Fibre Channel over IP By WAYNE RICKARD Network World, 06/12/00
Fibre Channel over IP leverages IP-based network services to connect storage-area network (SAN) islands over LANs, WANs or metropolitan-area networks, independent of link-level transport protocols. It solves a real user problem, is available today and has no ready substitutes. By contrast, SCSI over TCP/IP is still in the embryonic stages, faces significant technical obstacles and, for the near future, is a solution in search of a problem.
Fibre Channel over IP's main advantage is it needs no modifications to the storage subsystem or the server operating system. SCSI over TCP/IP, on the other hand, requires filter drivers so the server operating system can do IP-network-to-SAN emulation (for which I humbly propose the acronym INSANE). Unless we see Microsoft and other operating system vendors signing up for this mapping effort, practical implementations will be limited.
But why would anyone want SCSI over TCP/IP? The idea is positioned to connect servers (SCSI initiators) to disk drives or storage controllers (SCSI targets) using TCP/IP over Ethernet and WAN connections. A possible vision of the future has LAN-based storage protocols supplementing existing SAN and network-attached storage models - globally accessible net-attached disks, instant capacity scaling from LAN-connected storage service providers and raw data sharing over the Internet at close to wire speeds.
But do we really need SCSI over TCP/IP to do this? Storage over IP is here today. That's what file systems such as Network File System do.

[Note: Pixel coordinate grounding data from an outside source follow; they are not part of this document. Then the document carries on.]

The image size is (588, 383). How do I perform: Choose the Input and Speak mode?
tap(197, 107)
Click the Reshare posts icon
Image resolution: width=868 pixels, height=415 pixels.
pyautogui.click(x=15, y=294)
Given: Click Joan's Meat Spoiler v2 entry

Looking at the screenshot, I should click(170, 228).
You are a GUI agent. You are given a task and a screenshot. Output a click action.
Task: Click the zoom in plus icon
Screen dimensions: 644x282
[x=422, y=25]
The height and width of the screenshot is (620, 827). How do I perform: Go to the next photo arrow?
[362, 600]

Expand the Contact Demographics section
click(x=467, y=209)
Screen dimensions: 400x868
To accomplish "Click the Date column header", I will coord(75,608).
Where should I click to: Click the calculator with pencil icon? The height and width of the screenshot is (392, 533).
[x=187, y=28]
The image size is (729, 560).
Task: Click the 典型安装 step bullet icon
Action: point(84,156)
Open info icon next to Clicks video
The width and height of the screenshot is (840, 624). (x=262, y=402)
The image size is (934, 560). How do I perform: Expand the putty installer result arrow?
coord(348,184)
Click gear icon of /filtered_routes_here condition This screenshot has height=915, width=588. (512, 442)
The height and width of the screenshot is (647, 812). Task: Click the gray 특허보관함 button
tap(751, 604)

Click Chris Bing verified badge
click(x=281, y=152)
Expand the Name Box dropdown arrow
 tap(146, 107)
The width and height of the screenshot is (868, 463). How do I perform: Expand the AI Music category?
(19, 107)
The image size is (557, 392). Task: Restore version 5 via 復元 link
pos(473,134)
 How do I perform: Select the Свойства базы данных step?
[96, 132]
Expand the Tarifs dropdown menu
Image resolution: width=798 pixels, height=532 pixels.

Fibre Channel over IP solves real problems associated with building geographically remote storage subsystems. One of these problems is that Fibre Channel, which efficiently maps the SCSI storage protocol, typically supports links of 50 kilometers or less. In addition, distributed file protocols that can be bridged and routed over existing LANs and WANs need an extra remote server, can't be synchronized below the file level and must be independently implemented for each file system. Fibre Channel over IP solves these problems by supporting synchronized block I/O operations over long distances.
Further, the network interface at the Fibre Channel/LAN boundary can be tuned for performance by locking a path, using SONET, or assigning a dedicated wave division multiplexing channel. Security issues can be addressed by connecting over an IP-based VPN. While an end-to-end IP network transport cannot cost-effectively provide this level of service today, Fibre Channel over IP partitions the problem so the storage aspect is contained within the SAN, while the wide-area connectivity challenges (security, latency, bandwidth and reliability) are handled by mature WAN and IP technologies. Fibre Channel-to-LAN routers are ready now to drop into existing topologies and create real value for high-availability systems.